Vice Versa both sound both like no folk metal band I've heard and like many folk metal bands I've heard. While their style of folk is new to me, the way they apply it to metal is painfully routine. They peddle an aggressively commercialized version of Croatian folk, fleshing it out with an endless parade of boring rudimentary chug-a-chug riffs and sugary metal leads. Long story short, it's a bit of a headache. Kraken is an annoying album, and this beast should have never bubbled to the surface.

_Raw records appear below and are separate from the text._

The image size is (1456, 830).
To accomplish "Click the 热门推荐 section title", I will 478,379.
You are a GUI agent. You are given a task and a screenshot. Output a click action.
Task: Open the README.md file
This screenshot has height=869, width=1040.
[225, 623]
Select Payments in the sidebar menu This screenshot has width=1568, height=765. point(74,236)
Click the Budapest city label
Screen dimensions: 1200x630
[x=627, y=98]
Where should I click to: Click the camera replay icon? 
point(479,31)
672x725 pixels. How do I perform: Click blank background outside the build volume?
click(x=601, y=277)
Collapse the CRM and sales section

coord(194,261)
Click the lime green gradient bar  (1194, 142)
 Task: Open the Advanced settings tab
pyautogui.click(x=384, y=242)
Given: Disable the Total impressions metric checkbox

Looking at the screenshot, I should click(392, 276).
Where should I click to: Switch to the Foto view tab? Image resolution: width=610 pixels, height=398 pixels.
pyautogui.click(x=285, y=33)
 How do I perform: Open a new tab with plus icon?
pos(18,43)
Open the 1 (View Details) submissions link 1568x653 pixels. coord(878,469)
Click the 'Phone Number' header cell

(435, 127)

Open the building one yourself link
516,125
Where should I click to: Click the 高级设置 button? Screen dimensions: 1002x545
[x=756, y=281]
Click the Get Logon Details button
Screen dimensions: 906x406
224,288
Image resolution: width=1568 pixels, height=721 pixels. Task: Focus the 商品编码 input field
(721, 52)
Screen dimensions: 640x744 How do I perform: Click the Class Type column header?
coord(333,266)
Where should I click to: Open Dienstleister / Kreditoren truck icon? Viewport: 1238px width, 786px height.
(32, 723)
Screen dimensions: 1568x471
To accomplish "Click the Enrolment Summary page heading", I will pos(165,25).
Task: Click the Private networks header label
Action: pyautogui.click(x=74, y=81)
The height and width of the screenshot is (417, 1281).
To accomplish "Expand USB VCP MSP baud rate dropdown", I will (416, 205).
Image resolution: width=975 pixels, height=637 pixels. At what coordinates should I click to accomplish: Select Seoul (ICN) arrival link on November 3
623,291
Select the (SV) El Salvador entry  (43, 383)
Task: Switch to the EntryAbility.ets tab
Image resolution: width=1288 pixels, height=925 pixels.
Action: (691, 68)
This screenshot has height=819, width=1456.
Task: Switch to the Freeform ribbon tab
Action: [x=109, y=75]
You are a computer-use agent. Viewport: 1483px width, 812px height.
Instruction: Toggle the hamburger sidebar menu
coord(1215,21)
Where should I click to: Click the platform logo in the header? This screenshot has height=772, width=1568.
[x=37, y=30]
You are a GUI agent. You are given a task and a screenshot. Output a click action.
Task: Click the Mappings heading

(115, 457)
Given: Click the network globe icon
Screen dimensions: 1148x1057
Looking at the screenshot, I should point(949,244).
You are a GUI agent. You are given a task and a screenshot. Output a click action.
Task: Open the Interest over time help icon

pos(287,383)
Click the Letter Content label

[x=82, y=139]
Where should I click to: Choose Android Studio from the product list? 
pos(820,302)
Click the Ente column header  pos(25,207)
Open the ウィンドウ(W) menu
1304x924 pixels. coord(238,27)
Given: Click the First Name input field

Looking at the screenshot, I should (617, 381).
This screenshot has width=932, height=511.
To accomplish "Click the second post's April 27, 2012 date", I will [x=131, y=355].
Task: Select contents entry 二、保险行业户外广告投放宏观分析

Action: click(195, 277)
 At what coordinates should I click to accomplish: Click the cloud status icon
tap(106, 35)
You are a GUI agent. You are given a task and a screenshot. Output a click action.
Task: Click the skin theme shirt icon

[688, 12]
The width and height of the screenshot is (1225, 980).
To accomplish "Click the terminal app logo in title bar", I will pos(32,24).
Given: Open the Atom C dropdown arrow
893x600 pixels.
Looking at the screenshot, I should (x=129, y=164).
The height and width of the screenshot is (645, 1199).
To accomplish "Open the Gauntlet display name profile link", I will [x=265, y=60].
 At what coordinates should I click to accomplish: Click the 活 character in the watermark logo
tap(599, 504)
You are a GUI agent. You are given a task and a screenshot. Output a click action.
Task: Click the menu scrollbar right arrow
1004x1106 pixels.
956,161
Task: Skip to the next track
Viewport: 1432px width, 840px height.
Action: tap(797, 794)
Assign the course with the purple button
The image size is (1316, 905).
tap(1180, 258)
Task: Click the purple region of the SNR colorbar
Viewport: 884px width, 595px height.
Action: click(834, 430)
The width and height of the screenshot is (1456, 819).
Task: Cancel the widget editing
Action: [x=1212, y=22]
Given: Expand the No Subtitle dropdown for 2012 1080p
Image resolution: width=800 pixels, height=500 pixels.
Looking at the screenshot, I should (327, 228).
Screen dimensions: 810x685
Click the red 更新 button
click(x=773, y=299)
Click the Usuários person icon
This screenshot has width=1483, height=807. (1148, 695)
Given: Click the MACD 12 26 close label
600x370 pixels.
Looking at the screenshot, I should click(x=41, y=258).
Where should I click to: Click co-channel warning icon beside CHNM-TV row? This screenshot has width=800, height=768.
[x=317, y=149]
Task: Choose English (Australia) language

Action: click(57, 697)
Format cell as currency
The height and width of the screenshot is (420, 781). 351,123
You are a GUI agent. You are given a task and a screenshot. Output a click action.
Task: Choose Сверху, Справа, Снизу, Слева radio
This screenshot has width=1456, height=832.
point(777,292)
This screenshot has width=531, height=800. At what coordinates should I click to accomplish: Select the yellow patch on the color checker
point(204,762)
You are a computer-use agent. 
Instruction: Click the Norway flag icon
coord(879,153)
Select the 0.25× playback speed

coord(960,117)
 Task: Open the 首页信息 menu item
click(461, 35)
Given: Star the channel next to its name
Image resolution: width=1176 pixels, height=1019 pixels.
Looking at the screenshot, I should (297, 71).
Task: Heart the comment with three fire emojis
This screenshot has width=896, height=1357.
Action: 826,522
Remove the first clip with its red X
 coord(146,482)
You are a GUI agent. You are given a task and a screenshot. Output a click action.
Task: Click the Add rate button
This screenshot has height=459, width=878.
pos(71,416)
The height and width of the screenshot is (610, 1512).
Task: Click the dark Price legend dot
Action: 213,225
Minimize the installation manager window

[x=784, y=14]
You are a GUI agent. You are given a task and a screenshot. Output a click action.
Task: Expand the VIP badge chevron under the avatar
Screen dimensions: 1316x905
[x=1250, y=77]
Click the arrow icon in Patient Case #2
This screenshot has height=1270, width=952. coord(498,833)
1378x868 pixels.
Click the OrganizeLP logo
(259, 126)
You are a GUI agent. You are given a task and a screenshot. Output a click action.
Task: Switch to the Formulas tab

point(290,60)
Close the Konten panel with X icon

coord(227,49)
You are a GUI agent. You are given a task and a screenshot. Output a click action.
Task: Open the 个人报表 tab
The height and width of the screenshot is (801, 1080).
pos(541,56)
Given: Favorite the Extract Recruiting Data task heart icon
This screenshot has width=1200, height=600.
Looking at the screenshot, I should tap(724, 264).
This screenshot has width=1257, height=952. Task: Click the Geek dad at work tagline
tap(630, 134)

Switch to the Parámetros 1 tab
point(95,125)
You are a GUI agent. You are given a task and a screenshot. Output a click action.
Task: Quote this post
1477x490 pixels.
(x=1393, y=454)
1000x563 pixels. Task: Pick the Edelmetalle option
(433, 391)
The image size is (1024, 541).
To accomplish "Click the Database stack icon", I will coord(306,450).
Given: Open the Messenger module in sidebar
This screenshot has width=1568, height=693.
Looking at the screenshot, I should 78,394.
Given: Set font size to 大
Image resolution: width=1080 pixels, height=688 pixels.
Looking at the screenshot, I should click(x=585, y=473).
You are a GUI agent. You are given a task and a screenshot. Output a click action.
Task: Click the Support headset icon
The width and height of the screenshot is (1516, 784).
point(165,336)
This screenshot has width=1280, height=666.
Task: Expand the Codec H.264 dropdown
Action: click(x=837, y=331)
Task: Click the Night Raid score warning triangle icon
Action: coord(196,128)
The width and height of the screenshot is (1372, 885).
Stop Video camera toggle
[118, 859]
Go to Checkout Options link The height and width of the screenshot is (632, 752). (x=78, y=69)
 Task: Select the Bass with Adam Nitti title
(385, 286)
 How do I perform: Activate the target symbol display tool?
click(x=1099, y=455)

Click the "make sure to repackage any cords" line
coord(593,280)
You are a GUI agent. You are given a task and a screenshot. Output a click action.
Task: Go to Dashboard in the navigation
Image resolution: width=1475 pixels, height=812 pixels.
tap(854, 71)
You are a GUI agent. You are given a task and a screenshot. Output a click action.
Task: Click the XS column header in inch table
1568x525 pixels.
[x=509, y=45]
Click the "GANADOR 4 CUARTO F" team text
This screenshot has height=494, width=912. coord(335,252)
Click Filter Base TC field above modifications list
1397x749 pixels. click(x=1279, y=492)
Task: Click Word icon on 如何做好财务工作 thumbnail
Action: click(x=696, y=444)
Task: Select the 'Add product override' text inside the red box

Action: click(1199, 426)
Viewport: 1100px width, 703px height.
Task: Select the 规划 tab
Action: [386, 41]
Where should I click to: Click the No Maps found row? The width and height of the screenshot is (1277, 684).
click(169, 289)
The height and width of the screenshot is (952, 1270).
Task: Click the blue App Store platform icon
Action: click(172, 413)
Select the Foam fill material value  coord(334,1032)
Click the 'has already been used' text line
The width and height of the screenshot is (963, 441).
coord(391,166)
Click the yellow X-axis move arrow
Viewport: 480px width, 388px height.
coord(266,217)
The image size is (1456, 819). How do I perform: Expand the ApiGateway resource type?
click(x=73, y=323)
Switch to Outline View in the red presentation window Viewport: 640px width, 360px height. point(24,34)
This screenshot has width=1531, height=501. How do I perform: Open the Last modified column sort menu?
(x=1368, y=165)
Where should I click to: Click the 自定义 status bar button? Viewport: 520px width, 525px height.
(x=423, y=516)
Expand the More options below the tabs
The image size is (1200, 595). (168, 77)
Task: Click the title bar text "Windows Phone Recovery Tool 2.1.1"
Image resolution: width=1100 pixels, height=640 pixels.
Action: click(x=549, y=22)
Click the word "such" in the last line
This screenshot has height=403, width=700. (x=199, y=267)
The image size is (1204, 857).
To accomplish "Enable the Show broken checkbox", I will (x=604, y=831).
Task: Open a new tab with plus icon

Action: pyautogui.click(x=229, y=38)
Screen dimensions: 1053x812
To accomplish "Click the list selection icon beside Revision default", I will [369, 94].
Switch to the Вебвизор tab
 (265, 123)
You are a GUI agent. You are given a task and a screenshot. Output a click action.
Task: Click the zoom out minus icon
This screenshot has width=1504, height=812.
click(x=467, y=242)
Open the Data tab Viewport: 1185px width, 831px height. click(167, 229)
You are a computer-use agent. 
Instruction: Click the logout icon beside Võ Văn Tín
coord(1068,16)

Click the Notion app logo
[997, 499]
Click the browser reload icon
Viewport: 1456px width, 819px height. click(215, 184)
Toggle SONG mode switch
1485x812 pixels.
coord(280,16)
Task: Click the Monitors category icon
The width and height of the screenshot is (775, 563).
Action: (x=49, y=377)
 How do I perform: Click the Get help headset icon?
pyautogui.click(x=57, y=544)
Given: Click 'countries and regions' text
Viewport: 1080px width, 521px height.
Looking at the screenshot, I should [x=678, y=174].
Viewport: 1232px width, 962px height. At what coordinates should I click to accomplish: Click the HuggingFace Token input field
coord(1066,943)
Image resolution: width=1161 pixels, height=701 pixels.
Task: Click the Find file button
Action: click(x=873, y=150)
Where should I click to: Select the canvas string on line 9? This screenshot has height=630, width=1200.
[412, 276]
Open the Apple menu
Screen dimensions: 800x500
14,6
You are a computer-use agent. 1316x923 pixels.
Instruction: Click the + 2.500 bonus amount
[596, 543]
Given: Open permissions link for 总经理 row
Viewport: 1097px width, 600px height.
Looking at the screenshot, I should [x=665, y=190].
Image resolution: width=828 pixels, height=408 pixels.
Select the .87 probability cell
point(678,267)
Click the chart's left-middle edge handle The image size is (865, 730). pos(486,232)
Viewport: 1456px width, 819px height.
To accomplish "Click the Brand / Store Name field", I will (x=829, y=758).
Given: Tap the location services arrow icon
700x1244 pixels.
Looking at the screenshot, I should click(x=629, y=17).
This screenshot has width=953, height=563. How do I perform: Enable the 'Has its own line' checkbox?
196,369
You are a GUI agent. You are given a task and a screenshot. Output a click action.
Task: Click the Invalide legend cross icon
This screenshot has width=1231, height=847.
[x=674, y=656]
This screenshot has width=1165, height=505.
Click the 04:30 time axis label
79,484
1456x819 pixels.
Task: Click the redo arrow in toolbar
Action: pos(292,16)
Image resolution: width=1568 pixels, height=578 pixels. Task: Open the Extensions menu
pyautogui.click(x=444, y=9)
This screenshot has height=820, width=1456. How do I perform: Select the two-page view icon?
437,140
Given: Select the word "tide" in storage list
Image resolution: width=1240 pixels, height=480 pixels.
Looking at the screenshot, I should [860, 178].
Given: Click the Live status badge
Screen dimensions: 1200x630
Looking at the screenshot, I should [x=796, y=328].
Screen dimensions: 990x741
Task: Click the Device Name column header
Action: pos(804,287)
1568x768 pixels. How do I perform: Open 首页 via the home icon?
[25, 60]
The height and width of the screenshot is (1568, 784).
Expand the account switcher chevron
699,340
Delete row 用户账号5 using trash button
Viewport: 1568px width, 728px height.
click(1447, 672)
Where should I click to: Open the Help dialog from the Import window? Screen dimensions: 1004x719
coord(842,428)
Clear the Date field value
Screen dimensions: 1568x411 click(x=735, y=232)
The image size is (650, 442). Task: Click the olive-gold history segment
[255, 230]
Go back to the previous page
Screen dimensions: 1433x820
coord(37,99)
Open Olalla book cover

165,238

I'm no Balkan music aficionado, but I've heard enough to realize when it comes to quality, this isn't close. For example, Balkan brass bands are a hell of a lot of fun. This is not fun, although Vice Versa desperately want to be. My Croatian friend who told me about this album said this was in line with the sort of regional folk stuff you'd see on Croatian TV. This being TV station folk makes a lot of sense - the sound is heavily polished and commercialized. It sounds lightyears away from authentic folk music. The baritone vocals are belted in a particularly cheesy manner - they come off as more Eurovision wannabes than heavy metal band here to take no prisoners. I think there's a reason the metal is padded out with goofy folk music - there's nothing to it and I can't imagine how pathetic it would sound if they tried to make a go as an exclusively metal band. Vice Versa find themselves on the side of the folk metal spectrum diametrically opposed to the sort of folk metal that's just a hair away from black metal. It's friendly, not very heavy at all, bouncy and goofy - basically baby's first metal band for kids who grew up watching Croatian TV. The chugging riffs are obvious and boring; the type of stuff that has been used to pad out bad folk metal since time immemorial. The leads are sugary and bland, they sound like a europower player who wishes he could shred, but had to slow it way down due to lack of ability.
Kraken makes me wonder how many lame folk metal bands of its ilk might exist from around the world. It's a pretty easy formula - take your local folk music, commercialize the hell out of it and add some trite chugs. Are there Mongolian dudes doing this with autotuned throat singing? A band from India chugging along to Bollywood music? Even then, those sound more interesting than this. I'm all for adding the traditional folk music of the world to well thought-out metal. But this ain't it, chief.